采用MTT法测定心钠素抗食管鳞癌细胞增殖效应。取进入对数生长期的良好食管鳞癌细胞Eca109，将细胞悬液进行染色计数并将活细胞浓度调整为1×104个·mL-1。分别接种于96孔板，并于每板设置空白对照孔，只加培养基。放入37 ℃、5%CO2的孵箱中培养。于第7天行MTT法测定。

1.3 Transwell法检测

采用Transwell法检测心钠素抗食管鳞癌细胞侵袭性。于不同组的Transwell小室中各加入对数期生长良好的食管鳞癌细胞Eca109细胞悬液，然后在小室中依据组别而加入各种浓度的药物试剂。37 ℃，5%CO2条件下进行常规培养24 h。倒置显微镜(×200)下计数移至微孔膜下层的细胞。

1.4 Western Bloting检测

采用Western Bloting检测蛋白表达水平。裂解并提取每组细胞蛋白，BCA法测定各组细胞总蛋白浓度。蛋白变性后上样，再于PAGE胶上电泳，转膜后丽春红染色，再用TBST漂洗。5%脱脂奶粉封闭液中室温下封闭1 h。用Ras蛋白、β-actin一抗4 ℃轻摇孵育过夜。第2天用TBST洗膜3次，每次20 min。结合二抗后用ECL化学发光法检测蛋白质。目的蛋白相对表达量=目的蛋白条带灰度值/内参蛋白条带灰度值。

1.5 统计学方法

采用SPSS11.5软件对数据进行统计学处理，采用单因素方差分析(ANOVA)及方差齐性分析分别进行各组间的比较。以P<0.05为差异有统计学意义。

2 结果

2.1 ANP对食管鳞癌细胞增殖的影响

4种不同浓度ANP组(ANP10、1、0.1、0.01 μmol·L-1)和cGMP组(cGMP10、1、0.1、0.01 μmol·L-1)较其他4组(Control、ANP1+AB、cGMP1+AB、AB组)食管鳞癌细胞增殖均明显减弱(P<0.05)。且其他4组间食管鳞癌细胞比较差异无统计学意义(P>0.05)。见图1。

2.2 ANP对食管鳞癌细胞侵袭力的影响

4种不同浓度ANP组(ANP10、1、0.1、0.01 μmol·L-1)和cGMP组(cGMP10、1、0.1、0.01 μmol·L-1)较其他4组(Control、ANP1+AB、cGMP1+AB、AB组)食管鳞癌细胞侵袭力均明显减弱(P<0.05)，且其他4组间食管鳞癌细胞侵袭力比较差异无统计学意义(P>0.05)。见图2。

2.3 ANP对食管鳞癌细胞Ras蛋白表达的影响

ANP1和ANP0.1组Ras蛋白的表达较其他4组(Control、AB、ANP0.01、ANP1+AB组)下降(P<0.05)，且其他4组间比较差异无统计学意义(P>0.05)，见图3。

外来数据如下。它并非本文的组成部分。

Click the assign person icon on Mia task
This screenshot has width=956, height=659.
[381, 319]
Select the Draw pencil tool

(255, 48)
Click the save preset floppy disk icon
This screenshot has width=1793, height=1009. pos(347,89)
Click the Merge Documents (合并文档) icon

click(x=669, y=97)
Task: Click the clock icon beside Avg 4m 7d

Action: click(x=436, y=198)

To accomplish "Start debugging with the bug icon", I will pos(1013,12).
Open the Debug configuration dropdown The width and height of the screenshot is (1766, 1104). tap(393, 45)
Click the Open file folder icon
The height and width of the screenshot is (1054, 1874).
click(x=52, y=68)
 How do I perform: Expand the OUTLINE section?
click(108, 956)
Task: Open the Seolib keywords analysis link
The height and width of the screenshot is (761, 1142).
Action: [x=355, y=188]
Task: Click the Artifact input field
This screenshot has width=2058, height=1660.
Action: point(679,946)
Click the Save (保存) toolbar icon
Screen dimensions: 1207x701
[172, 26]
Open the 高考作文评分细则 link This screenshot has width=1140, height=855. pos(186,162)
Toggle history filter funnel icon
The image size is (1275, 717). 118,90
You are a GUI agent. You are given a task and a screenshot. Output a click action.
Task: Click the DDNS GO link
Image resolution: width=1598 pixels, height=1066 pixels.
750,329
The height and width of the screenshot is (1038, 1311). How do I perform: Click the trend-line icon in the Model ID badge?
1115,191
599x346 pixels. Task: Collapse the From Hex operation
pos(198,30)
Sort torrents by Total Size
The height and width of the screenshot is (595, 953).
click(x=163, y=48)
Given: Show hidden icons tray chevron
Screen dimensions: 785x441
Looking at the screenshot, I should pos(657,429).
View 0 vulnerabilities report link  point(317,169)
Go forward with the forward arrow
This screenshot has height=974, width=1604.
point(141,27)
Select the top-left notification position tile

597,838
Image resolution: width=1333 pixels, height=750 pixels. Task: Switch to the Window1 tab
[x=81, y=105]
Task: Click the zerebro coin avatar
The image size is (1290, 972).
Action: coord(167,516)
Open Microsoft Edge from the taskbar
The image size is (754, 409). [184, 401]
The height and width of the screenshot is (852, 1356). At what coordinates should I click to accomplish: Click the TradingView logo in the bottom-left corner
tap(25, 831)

*间比较P>0.05，#间比较P>0.05,*与#比较P<0.05,&与*或#比较P>0.05。

图3 ANP对食管鳞癌细胞Ras蛋白表达的影响

3 讨论

近来食管癌成为全球第七位常见肿瘤及第六位肿瘤致死性疾病[12]。我国是世界范围内食管癌高发地区之一，约占全球大概一半左右的病例[13]。选取食管鳞癌细胞作为研究的肿瘤细胞，具有较大和普遍的意义。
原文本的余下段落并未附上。